Leanstral 1.5: Mistral AI's Open Source Proof Engineering Model

Mistral AI has announced the release of Leanstral 1.5, a specialized open-source model designed to advance formal verification in the Lean 4 programming language. Released under the Apache-2.0 license, the model features 6 billion active parameters out of a total 119 billion, balancing computational efficiency with high-level reasoning. Leanstral 1.5 has demonstrated exceptional performance, saturating the miniF2F benchmark and solving 587 out of 672 PutnamBench problems. Beyond theoretical benchmarks, the model has proven its practical utility in agentic proof engineering by identifying five previously unknown bugs in real-world open-source repositories. Trained through a rigorous three-stage process including reinforcement learning with CISPO, Leanstral 1.5 is now available via Hugging Face and a free API, aiming to democratize access to rigorous formal methods for developers and researchers.

Key Takeaways

Open Source Accessibility: Leanstral 1.5 is released under the Apache-2.0 license, featuring 6B active parameters (119B total), making high-tier formal verification tools accessible to the broader community.
State-of-the-Art Performance: The model has achieved record-breaking results, including saturating the miniF2F benchmark and solving 587 of 672 problems on the PutnamBench.
Advanced Training Methodology: The model was developed using a three-stage pipeline: mid-training, supervised fine-tuning (SFT), and reinforcement learning (RL) utilizing the CISPO framework.
Real-World Impact: Leanstral 1.5 successfully identified five previously unknown bugs across 57 tested open-source repositories, demonstrating its capability in practical code verification.
Agentic Proof Engineering: Through a multiturn RL environment, the model interacts with the Lean compiler to refine proofs based on real-time feedback.

In-Depth Analysis

Technical Architecture and Performance Benchmarks

Leanstral 1.5 represents a significant milestone in the evolution of AI-driven formal verification. By utilizing a Mixture-of-Experts (MoE) style architecture with 6 billion active parameters out of a total 119 billion, Mistral AI has created a model that is both powerful and efficient. This architecture allows the model to handle the complex logical structures required for formal proof engineering without the prohibitive computational costs typically associated with massive dense models.
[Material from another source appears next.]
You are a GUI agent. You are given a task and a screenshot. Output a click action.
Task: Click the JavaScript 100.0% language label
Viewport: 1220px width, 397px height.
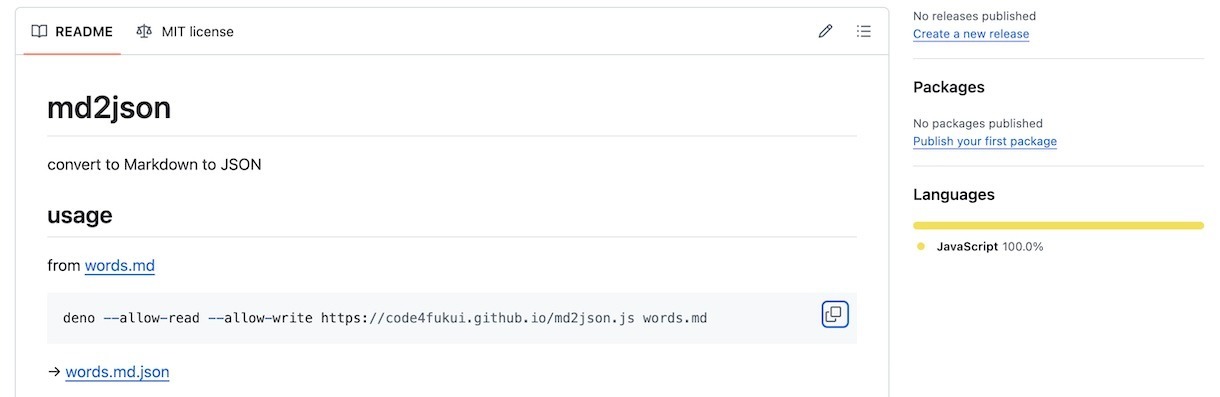pos(990,246)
The performance metrics released with Leanstral 1.5 are particularly noteworthy. The model has "saturated" the miniF2F benchmark, a standard for evaluating automated theorem proving. Furthermore, its performance on the PutnamBench—solving 587 out of 672 problems—places it at the forefront of mathematical reasoning AI. In the FATE (Formal Analysis and Theorem Evaluation) benchmarks, Leanstral 1.5 achieved a state-of-the-art score of 87% on FATE-H and 34% on FATE-X. These figures suggest that the model is not only capable of handling academic mathematical proofs but is also increasingly proficient at the more complex, heterogeneous tasks found in formal software verification.

Training Methodology and RL Environments

The development of Leanstral 1.5 followed a sophisticated three-stage training process designed to hone its logical reasoning capabilities. The process began with mid-training, followed by supervised fine-tuning (SFT) to align the model with the syntax and logic of Lean 4. The final and perhaps most critical stage involved reinforcement learning (RL) using the CISPO framework.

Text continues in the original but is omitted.